- Task instructions:
1. Could you reproduce, word for word, the passage about Calrossy's internet connectivity?
2. Can you format the rows as a JSON list of strings, one string per line and blank lines dropped, starting at the first row and stopping after the line that contains "(x=219, y=127)"?

- Document passage:

==============================

A diverse connection to AARNet has also helped with lesson planning, “Teachers no longer have to ‘have a plan B’ for when the Wi-Fi is down!”
Finally, Calrossy is currently implementing a new Learning Management System (LMS) that will be underpinned by reliable internet connectivity.
“Students and teachers will expect to be able to access the LMS 24/7. Our AARNet connections mean we’ll be able to meet their needs,” Amber said.
AARNet connectivity means seamless access to learning resources for students. In particular, many of Calrossy’s STEM activities — including its makerspace, where students get together and make things — rely on quality internet connection to work collaboratively with peers and industry experts.
“Students use good internet connectivity to learn about computational thinking and coding, to participate in webinars, and to watch YouTube tutorials to learn how to do certain things like build a robot or how to solder,” Amber said.
For a boarding school like Calrossy, the ability to reliably communicate with friends and family is important.
“Our students are increasingly using numerous devices to access data and communicate with friends and family via Skype, iMessage or FaceTime. It makes being away from home a little bit easier.”
Over the next 5-10 years, Calrossy expects its teachers to be using ICT in ever more meaningful ways. In particular, its AARNet connection means they are ready to support adoption of new technologies that help with teaching and learning.
“Good internet connectivity has future-proofed our school,” Amber said. “Whatever new technologies are developed and whatever is available to allow us to connect with others from around Australia or internationally, we have the infrastructure to make that technology available to our teachers and students.”

==============================

- Provided material:
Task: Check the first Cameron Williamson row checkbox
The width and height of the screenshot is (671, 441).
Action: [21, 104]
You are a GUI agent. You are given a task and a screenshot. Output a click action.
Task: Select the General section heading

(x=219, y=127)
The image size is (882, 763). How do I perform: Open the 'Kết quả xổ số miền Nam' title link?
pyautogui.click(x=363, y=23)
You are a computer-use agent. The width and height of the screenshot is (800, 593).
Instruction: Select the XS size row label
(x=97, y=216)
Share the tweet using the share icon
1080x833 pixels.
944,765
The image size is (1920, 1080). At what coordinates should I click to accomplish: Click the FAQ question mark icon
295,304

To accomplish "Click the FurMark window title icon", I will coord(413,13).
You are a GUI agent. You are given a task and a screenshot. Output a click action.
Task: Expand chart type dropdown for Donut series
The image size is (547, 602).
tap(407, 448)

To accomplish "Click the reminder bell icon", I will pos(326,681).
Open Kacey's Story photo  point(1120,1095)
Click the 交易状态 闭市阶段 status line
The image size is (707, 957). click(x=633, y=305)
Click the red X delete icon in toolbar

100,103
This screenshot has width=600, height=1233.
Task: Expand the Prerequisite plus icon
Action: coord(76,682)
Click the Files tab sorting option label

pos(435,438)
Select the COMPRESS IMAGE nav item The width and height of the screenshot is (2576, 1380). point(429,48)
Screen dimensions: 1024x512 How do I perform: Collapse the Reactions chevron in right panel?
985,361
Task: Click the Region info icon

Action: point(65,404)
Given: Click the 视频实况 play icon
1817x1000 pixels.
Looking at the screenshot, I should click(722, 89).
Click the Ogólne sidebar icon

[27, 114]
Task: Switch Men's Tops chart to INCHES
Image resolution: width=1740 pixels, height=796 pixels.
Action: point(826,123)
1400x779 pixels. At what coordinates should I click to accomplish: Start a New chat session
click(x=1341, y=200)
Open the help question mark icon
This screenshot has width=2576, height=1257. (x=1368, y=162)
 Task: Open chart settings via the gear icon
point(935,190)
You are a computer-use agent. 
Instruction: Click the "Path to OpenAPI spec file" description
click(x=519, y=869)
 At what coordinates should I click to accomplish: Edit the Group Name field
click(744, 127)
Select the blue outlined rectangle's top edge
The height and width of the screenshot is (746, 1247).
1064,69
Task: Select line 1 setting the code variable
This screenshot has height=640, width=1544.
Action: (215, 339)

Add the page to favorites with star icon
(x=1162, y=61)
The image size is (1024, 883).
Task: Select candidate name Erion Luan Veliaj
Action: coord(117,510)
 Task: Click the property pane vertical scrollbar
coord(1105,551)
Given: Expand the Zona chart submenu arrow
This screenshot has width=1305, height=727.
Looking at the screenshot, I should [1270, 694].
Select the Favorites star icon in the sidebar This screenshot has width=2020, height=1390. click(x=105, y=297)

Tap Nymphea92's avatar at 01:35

==============================

- The solutions:
1.
A diverse connection to AARNet has also helped with lesson planning, “Teachers no longer have to ‘have a plan B’ for when the Wi-Fi is down!”
Finally, Calrossy is currently implementing a new Learning Management System (LMS) that will be underpinned by reliable internet connectivity.
“Students and teachers will expect to be able to access the LMS 24/7. Our AARNet connections mean we’ll be able to meet their needs,” Amber said.
AARNet connectivity means seamless access to learning resources for students. In particular, many of Calrossy’s STEM activities — including its makerspace, where students get together and make things — rely on quality internet connection to work collaboratively with peers and industry experts.
“Students use good internet connectivity to learn about computational thinking and coding, to participate in webinars, and to watch YouTube tutorials to learn how to do certain things like build a robot or how to solder,” Amber said.
For a boarding school like Calrossy, the ability to reliably communicate with friends and family is important.
“Our students are increasingly using numerous devices to access data and communicate with friends and family via Skype, iMessage or FaceTime. It makes being away from home a little bit easier.”
Over the next 5-10 years, Calrossy expects its teachers to be using ICT in ever more meaningful ways. In particular, its AARNet connection means they are ready to support adoption of new technologies that help with teaching and learning.
“Good internet connectivity has future-proofed our school,” Amber said. “Whatever new technologies are developed and whatever is available to allow us to connect with others from around Australia or internationally, we have the infrastructure to make that technology available to our teachers and students.”

2.
[
  "Task: Check the first Cameron Williamson row checkbox",
  "The width and height of the screenshot is (671, 441).",
  "Action: [21, 104]",
  "You are a GUI agent. You are given a task and a screenshot. Output a click action.",
  "Task: Select the General section heading",
  "(x=219, y=127)"
]